*** Block opens ***

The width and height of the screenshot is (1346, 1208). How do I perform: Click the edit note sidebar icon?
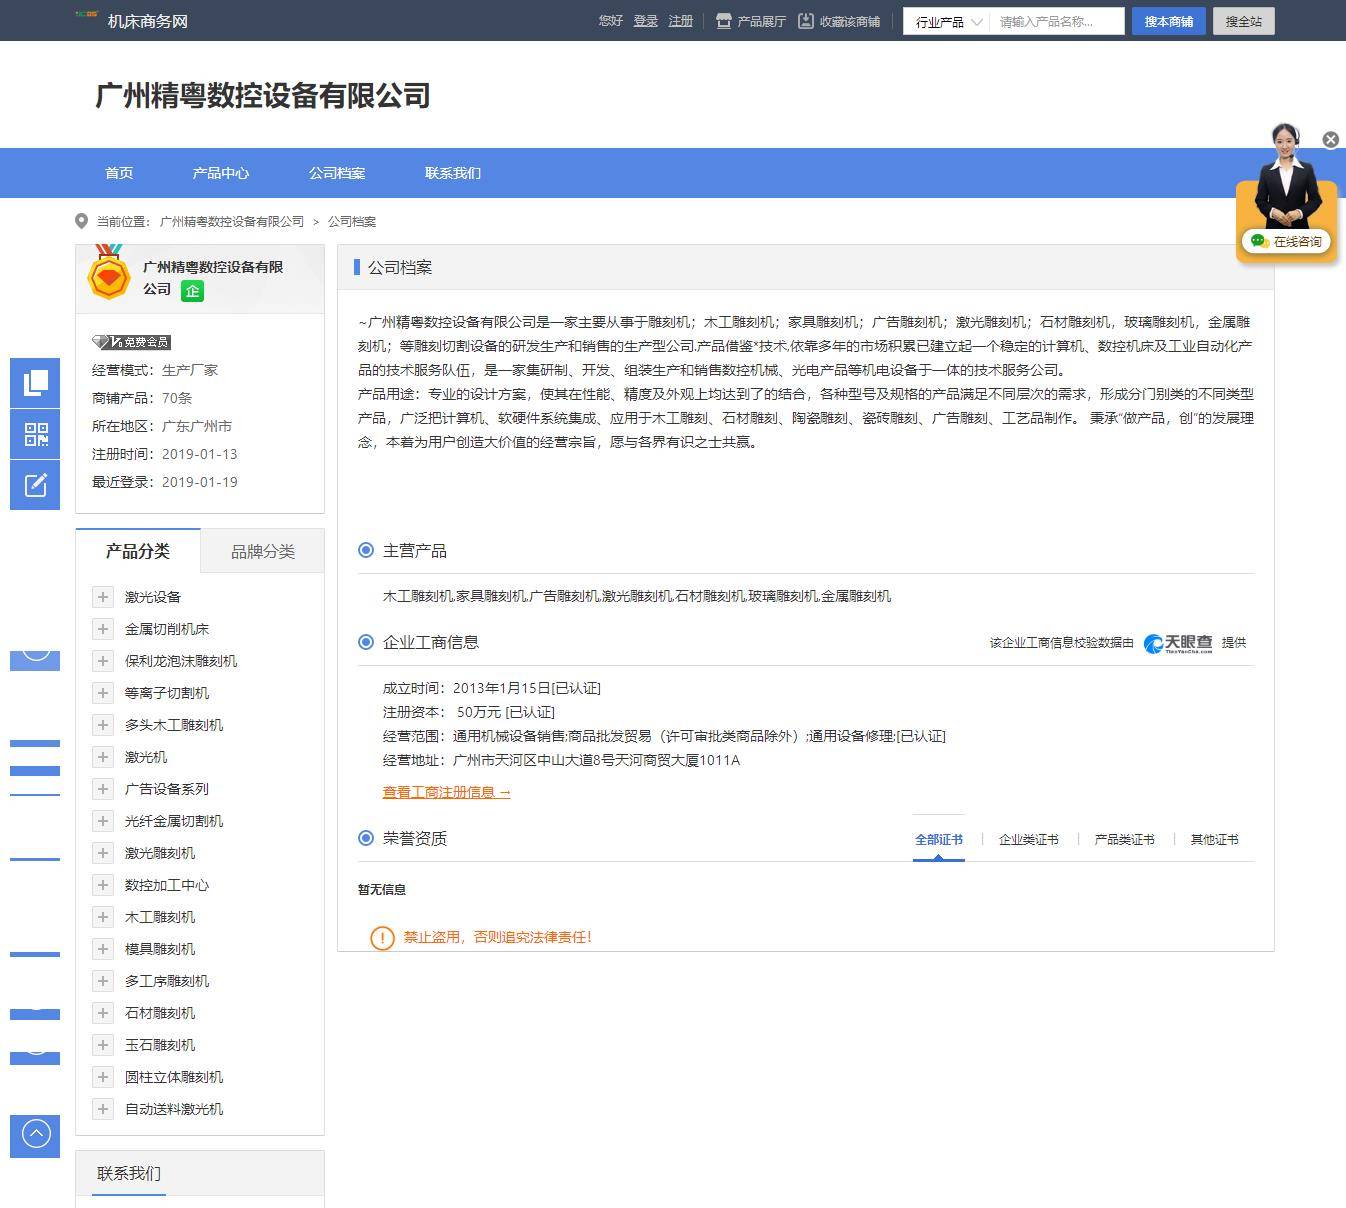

*** Block closes ***
*** Block opens ***

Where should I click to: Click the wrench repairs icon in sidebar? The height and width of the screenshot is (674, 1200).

*** Block closes ***
*** Block opens ***

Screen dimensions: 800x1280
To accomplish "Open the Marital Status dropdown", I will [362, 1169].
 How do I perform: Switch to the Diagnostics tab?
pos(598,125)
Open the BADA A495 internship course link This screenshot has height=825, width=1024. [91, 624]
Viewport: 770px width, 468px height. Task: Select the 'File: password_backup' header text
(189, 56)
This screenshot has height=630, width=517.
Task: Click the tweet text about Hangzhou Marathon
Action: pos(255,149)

*** Block closes ***

#### Problem to work on:
Where the word "sidebar" shows up in a line of the entries above, copy that line.

#### Reply:
The width and height of the screenshot is (1346, 1208). How do I perform: Click the edit note sidebar icon?
Where should I click to: Click the wrench repairs icon in sidebar? The height and width of the screenshot is (674, 1200).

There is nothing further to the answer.